I think the main problem is that he doesn't suffer from the main problem. =P

Although I found that along those lines, if I'm totally out of ideas, I do something way off my beaten path, like writing a description of something really boring that just happened in my life.


----------



## Atrak (Oct 2, 2009)

Well, I am never totally out of ideas. If I get blocked on something (i.e. bored with it  ), then I just start writing something completely different. This actually helps me with the first story, because starting to write another story gives me many ideas that I can apply to the first story.


----------



## Digitalpotato (Oct 2, 2009)

Do too much of anything and it'll get burned out.


----------



## darkfox118 (Oct 2, 2009)

well right now I have backlogs of ideas. I have 1 story in the works, 1 in draft and one in my head thats just a concept. 

I know one day however I will exhaust my own creativity. 

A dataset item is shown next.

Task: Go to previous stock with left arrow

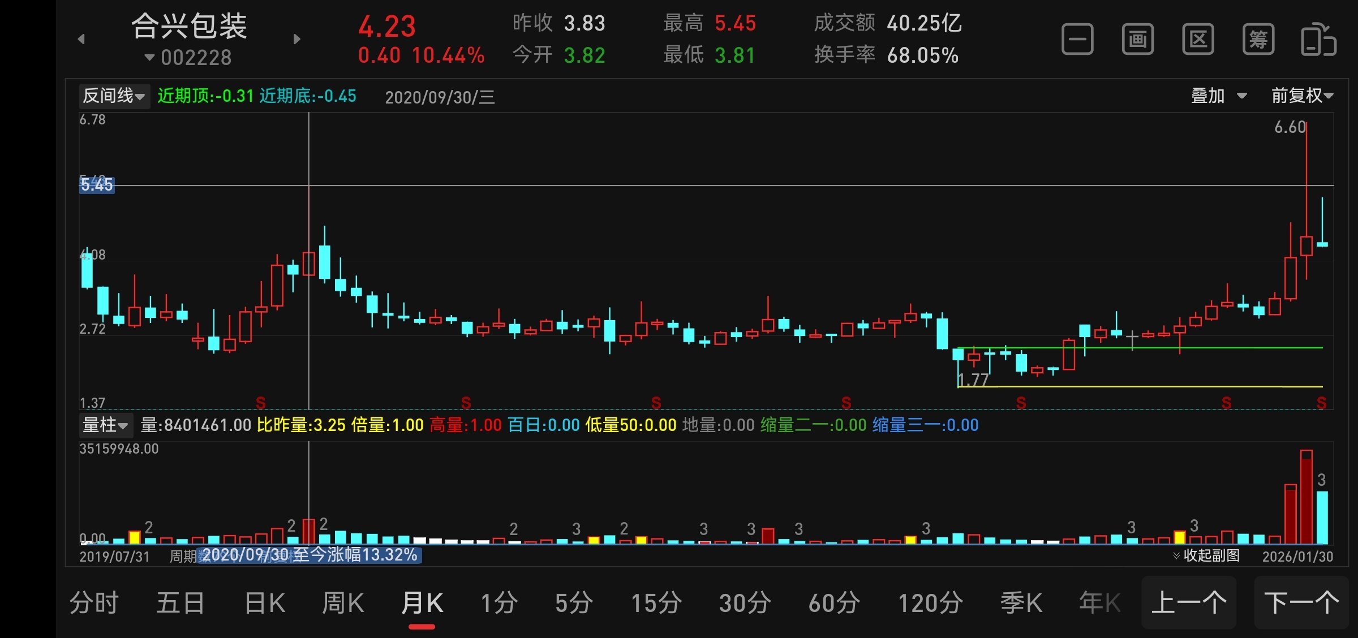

when that day comes.. I may return to writing those smut stories that embarrass me so much. :lol: at least until I get a REAL idea.


----------



## TDK (Oct 2, 2009)

I'm currently burnt out. So many ideas that are gold in my head, but turn to shit when I write. This makes me :< on the inside and >.< on the outside.


----------



## Ieatcrackersandjumpcliffs (Oct 2, 2009)

Tiarhlu said:


> ...maybe I'll go do some District 9 fanart.


 
NO! I knew this was coming. I knew it when I first saw the trailer, and I knew it would be furries who would do it, too. I was right.


----------



## Ridge (Oct 6, 2009)

If there's one thing I've learned by writing is you can't force it.  Sometimes I would just sit and force out a story only to back and re-read and realize what a mess I made of my work.

If I can't make the story flow I don't try to write.  What I'll do is I'll work on my outline or think up new ideas for other stories and jot them down.  

Right now my time is currently spent with writing essays and research papers that by the time I have free time to write my stories I just want to get away from the written word for awhile.  

Oh well.

College > Everything else.


----------